(Dataset entries)
════

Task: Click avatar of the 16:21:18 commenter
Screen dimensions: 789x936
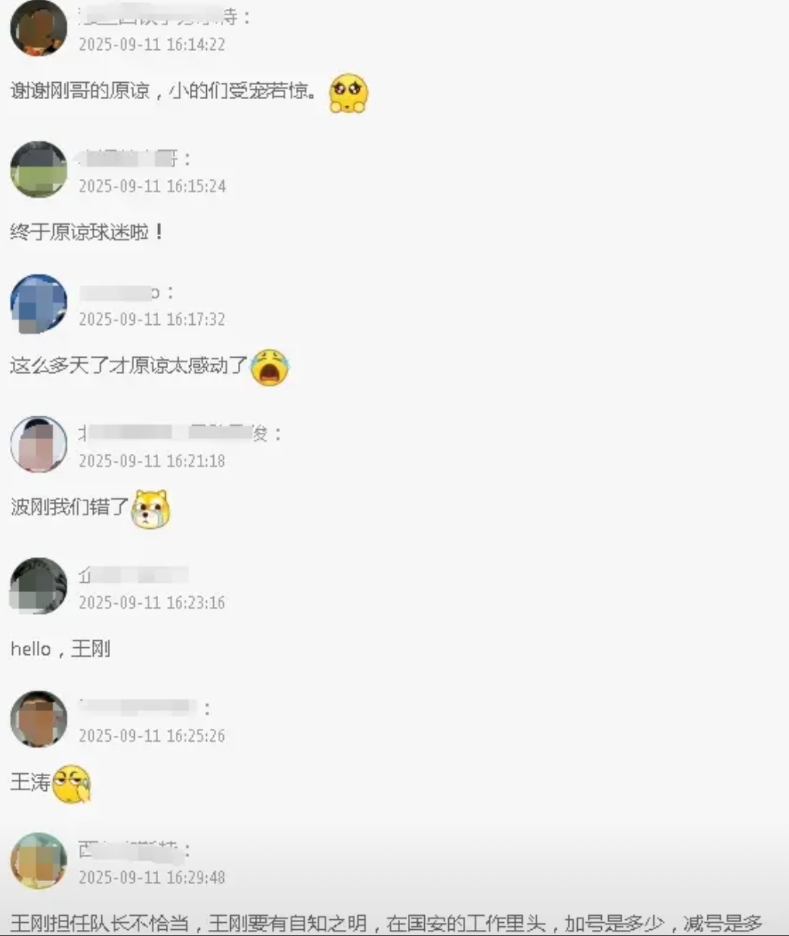Action: point(39,445)
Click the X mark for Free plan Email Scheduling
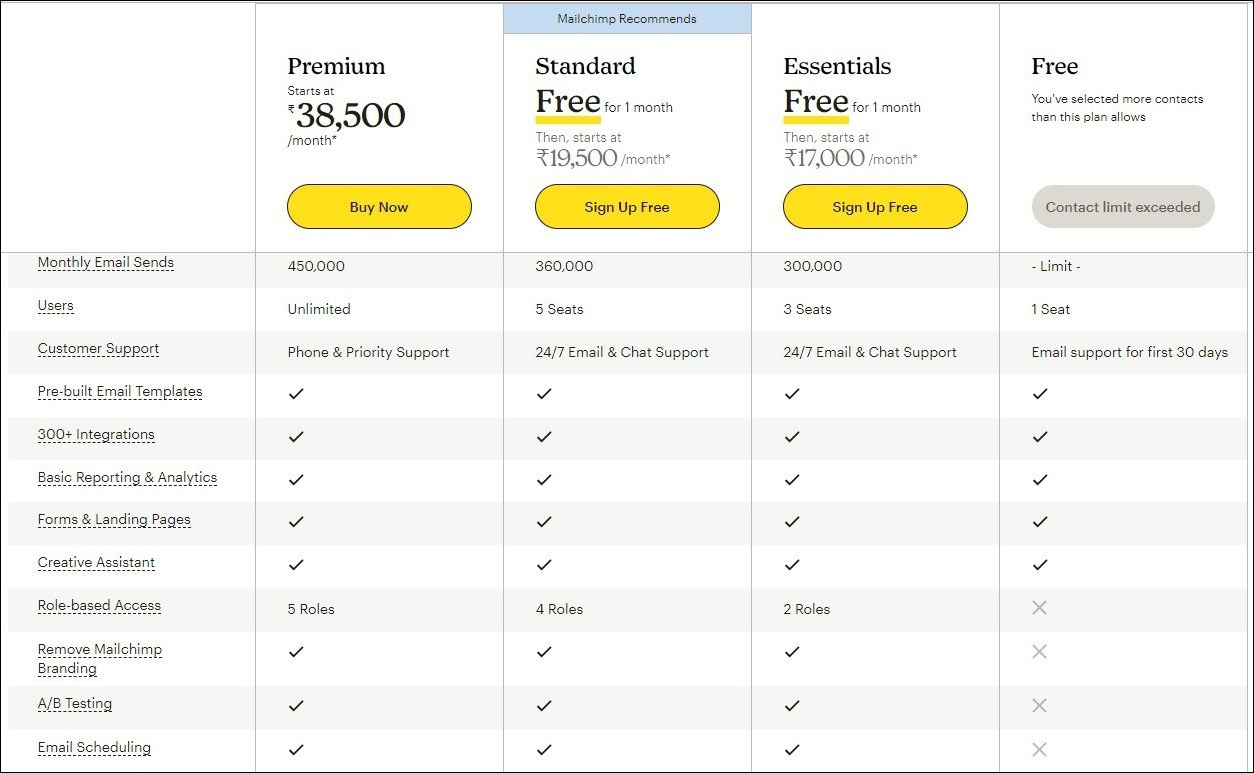The height and width of the screenshot is (773, 1254). tap(1040, 750)
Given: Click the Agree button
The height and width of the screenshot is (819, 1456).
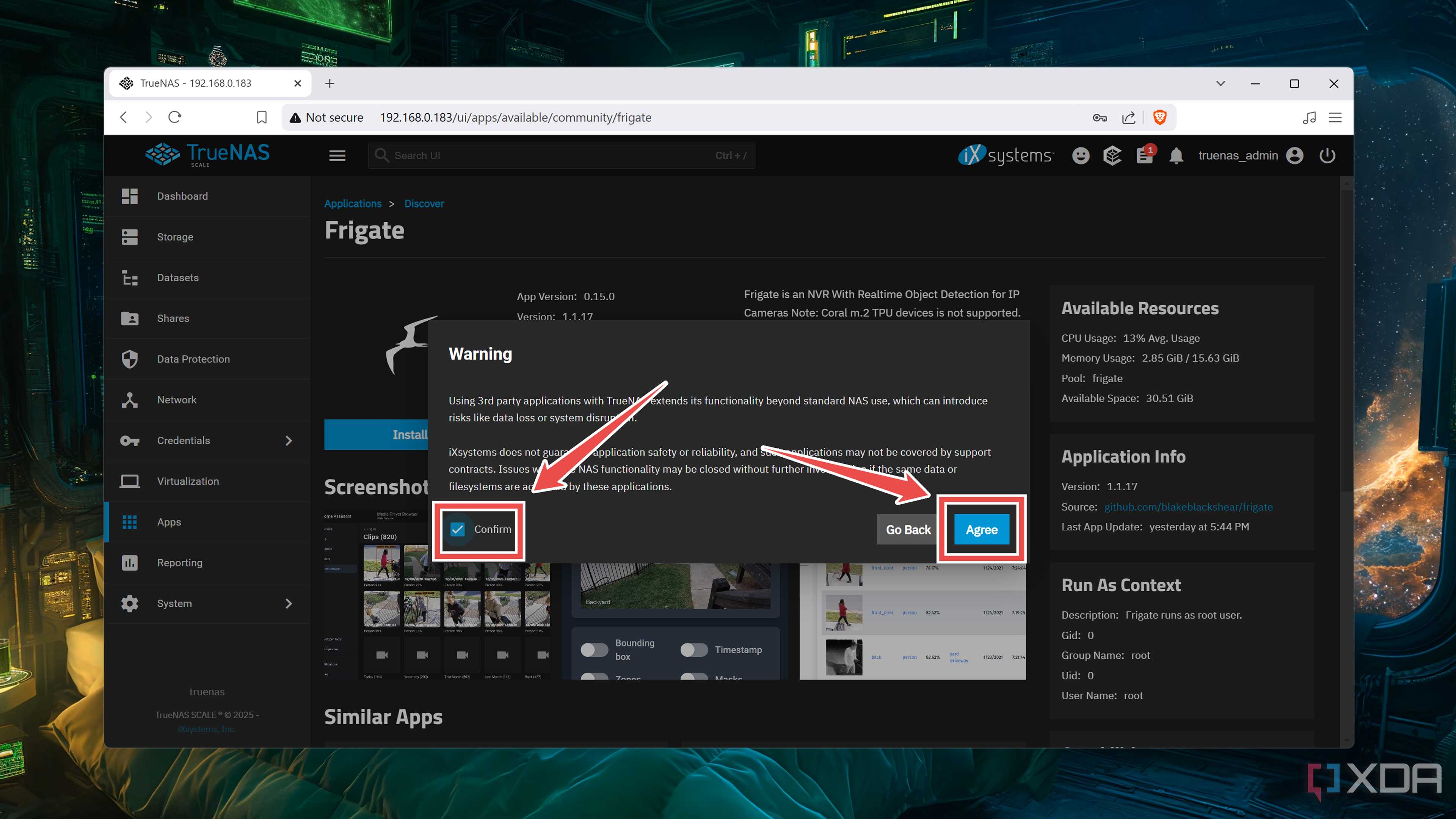Looking at the screenshot, I should pos(981,530).
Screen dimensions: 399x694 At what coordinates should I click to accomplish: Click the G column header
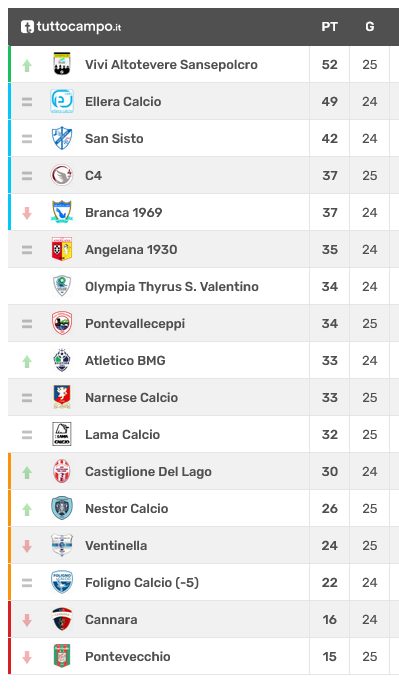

════

Pictures are not part of the copy. Extract exactly the lines from the line containing "Click the X" through the final line of the entries above, both included.

Click the X mark for Free plan Email Scheduling
The height and width of the screenshot is (773, 1254). tap(1040, 750)
Given: Click the Agree button
The height and width of the screenshot is (819, 1456).
Looking at the screenshot, I should pos(981,530).
Screen dimensions: 399x694 At what coordinates should I click to accomplish: Click the G column header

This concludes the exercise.